● **Task**
How many of the lines below include "agent"? Give the number and no other words.

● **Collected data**
• • • • •
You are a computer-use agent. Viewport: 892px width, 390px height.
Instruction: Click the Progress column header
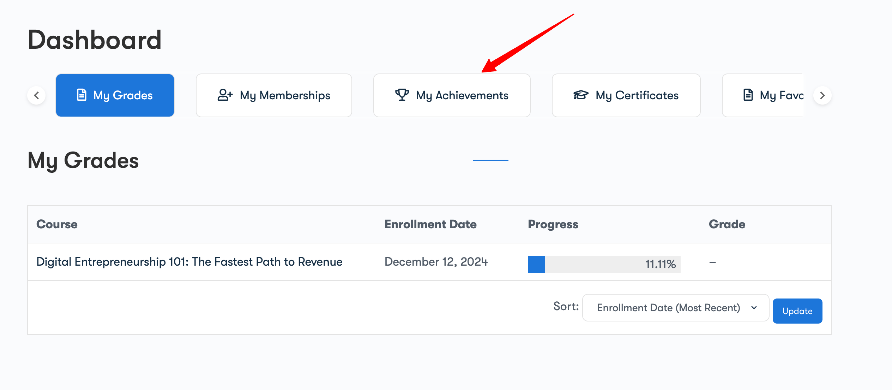tap(553, 224)
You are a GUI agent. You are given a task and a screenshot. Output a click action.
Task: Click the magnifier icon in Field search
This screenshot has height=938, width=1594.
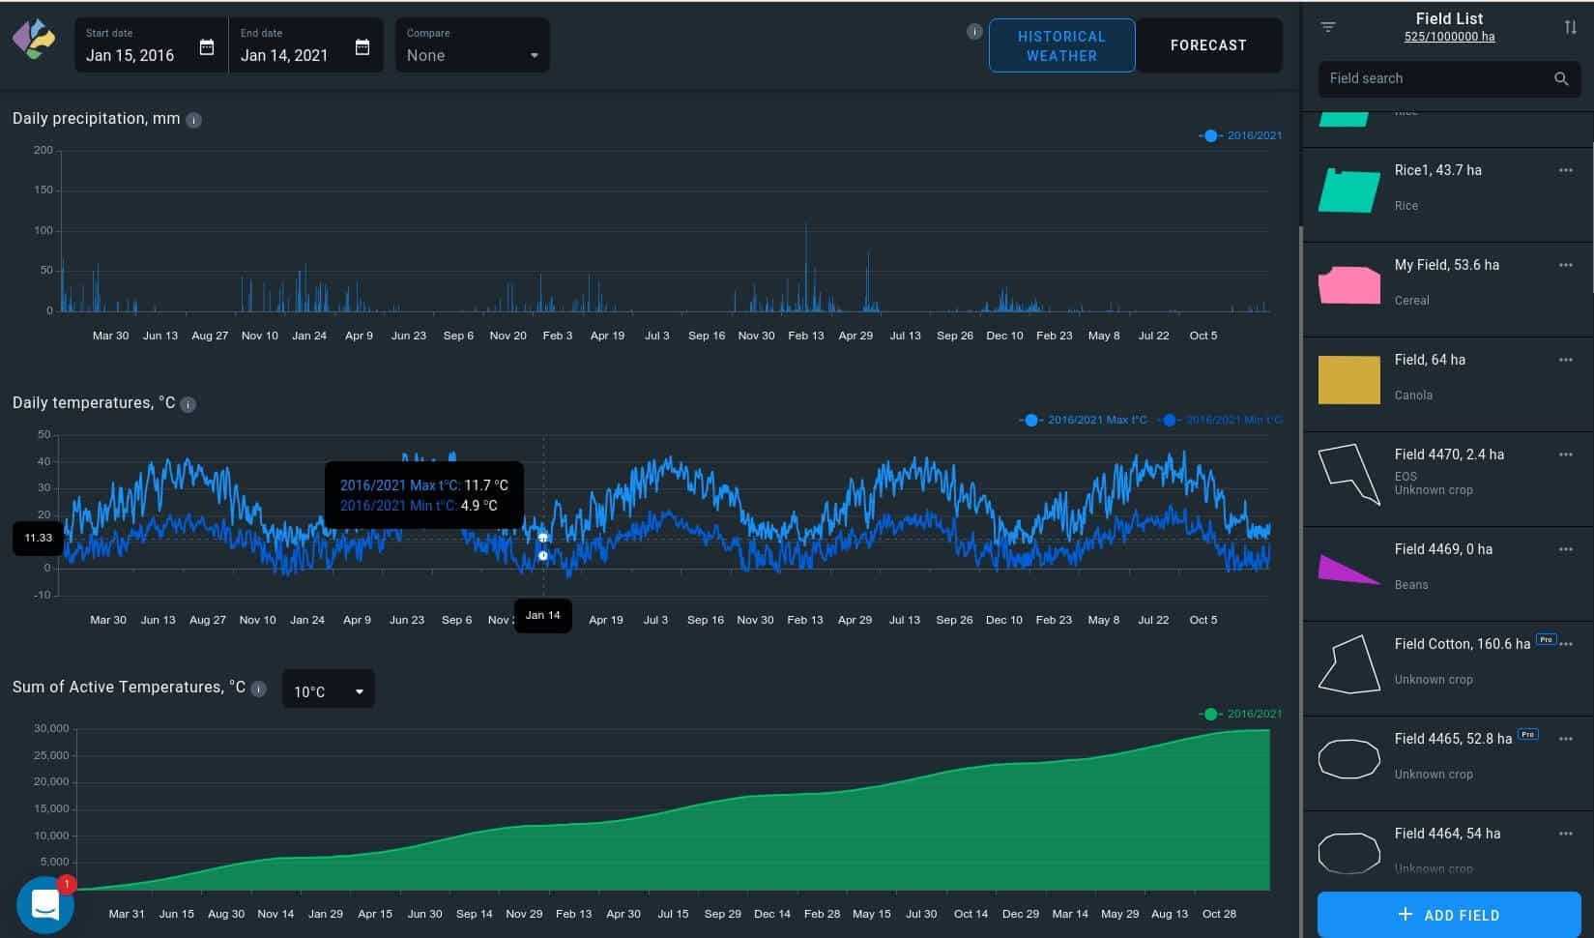pos(1561,78)
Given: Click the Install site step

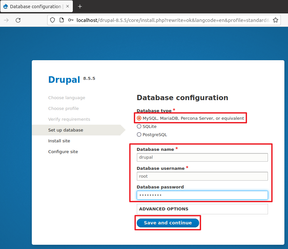Looking at the screenshot, I should (59, 141).
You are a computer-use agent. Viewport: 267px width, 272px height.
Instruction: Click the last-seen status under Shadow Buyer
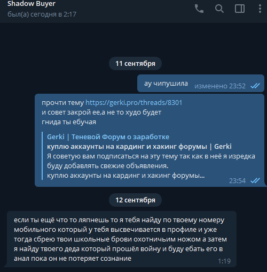[x=42, y=14]
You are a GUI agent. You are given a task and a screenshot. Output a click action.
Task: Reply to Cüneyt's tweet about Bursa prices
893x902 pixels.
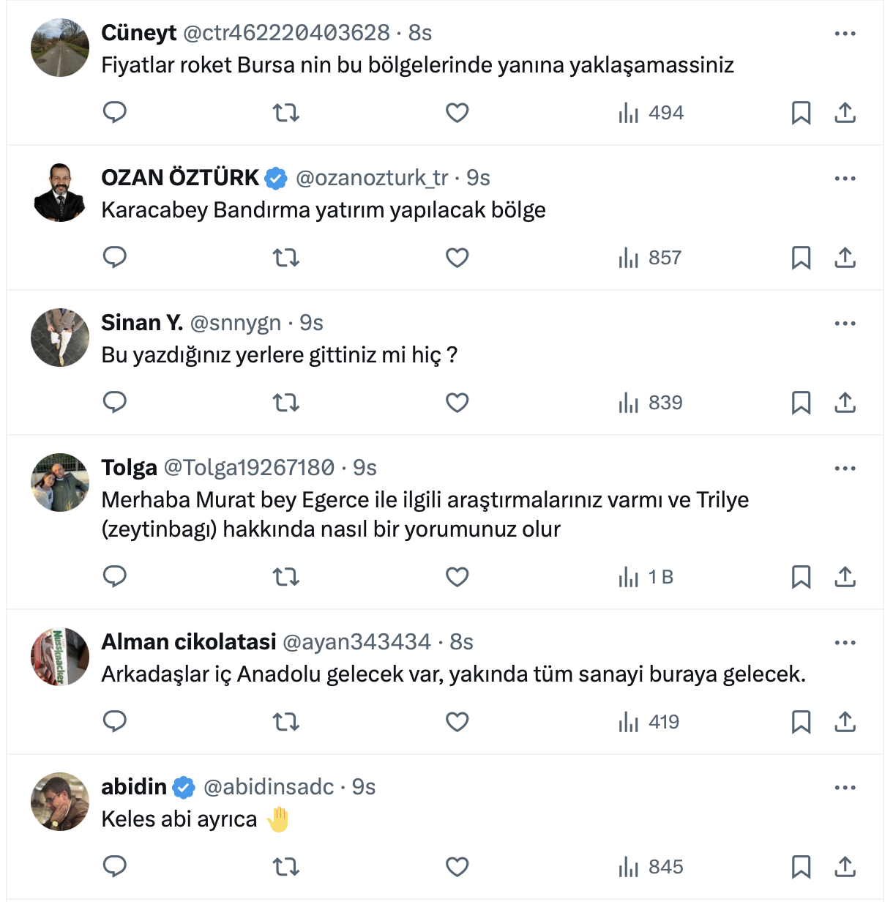(115, 113)
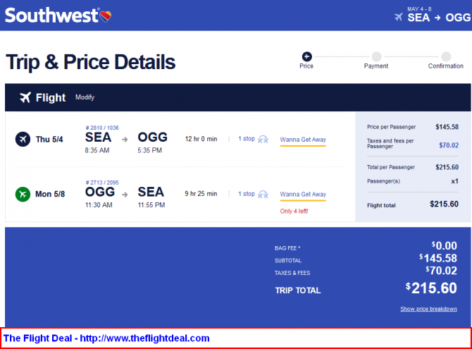472x349 pixels.
Task: Open Modify link in Flight header
Action: pos(85,97)
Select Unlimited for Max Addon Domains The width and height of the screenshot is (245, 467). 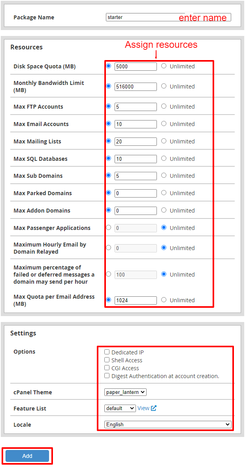coord(164,210)
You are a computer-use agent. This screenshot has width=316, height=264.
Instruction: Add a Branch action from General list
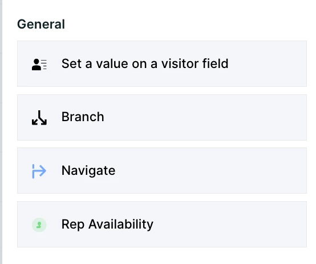click(x=162, y=117)
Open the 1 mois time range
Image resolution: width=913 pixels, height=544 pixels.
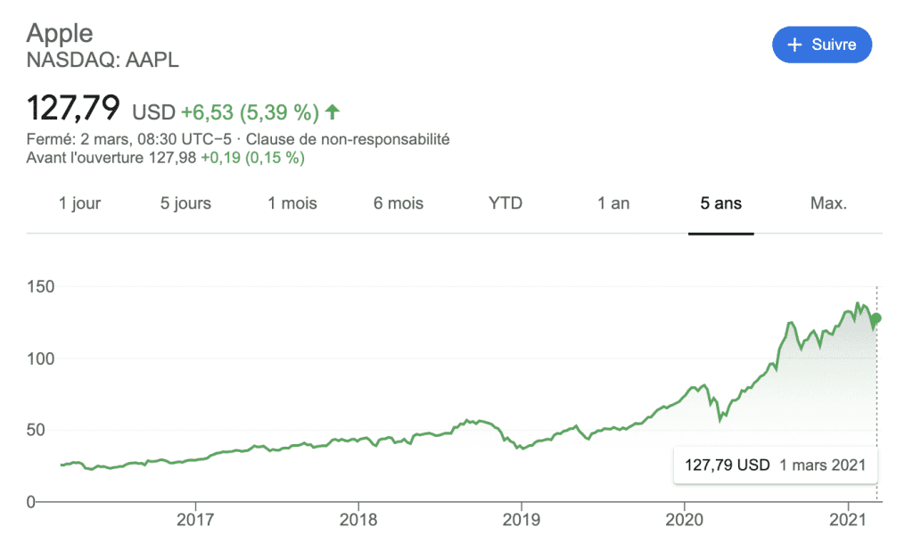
• • • • •
● **Response to this task**
5